Data extract →

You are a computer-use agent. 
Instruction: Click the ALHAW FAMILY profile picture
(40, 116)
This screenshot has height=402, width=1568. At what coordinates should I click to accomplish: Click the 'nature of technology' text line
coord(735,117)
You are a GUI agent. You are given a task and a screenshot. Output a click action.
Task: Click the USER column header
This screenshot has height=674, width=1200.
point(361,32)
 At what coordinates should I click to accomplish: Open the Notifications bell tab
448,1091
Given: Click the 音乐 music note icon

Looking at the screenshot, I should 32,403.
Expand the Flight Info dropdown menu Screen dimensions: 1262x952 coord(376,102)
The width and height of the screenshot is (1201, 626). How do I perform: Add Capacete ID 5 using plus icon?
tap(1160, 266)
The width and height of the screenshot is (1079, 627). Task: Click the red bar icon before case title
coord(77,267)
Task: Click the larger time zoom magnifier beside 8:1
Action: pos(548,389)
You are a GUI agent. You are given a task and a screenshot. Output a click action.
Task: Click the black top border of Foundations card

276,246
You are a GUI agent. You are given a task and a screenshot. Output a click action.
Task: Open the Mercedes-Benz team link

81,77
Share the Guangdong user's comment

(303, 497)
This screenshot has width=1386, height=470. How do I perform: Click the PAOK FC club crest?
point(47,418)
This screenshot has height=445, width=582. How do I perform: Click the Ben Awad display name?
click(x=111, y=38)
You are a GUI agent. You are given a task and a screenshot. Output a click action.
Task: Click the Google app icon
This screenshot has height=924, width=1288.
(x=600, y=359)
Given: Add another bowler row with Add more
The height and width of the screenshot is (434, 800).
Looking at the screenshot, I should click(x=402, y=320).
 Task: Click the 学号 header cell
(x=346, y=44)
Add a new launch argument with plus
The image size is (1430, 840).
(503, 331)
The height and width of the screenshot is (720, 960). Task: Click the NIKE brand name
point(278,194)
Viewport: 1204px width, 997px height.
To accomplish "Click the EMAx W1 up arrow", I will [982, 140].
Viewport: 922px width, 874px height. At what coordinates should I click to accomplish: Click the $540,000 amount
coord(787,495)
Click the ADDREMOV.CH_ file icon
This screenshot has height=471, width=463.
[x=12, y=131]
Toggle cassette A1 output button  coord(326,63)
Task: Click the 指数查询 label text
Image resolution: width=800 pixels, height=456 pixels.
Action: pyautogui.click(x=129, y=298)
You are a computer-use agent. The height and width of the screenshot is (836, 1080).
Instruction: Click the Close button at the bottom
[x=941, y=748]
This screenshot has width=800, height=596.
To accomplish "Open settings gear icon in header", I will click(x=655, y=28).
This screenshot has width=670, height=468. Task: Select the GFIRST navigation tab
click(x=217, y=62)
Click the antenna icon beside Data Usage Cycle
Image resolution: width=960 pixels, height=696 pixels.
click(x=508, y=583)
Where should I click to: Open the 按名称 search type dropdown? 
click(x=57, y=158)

Work task → For the word "computer", find all matching lines in the entries above and copy them out.

Result of this exercise →
You are a computer-use agent. 
You are a computer-use agent. The height and width of the screenshot is (836, 1080).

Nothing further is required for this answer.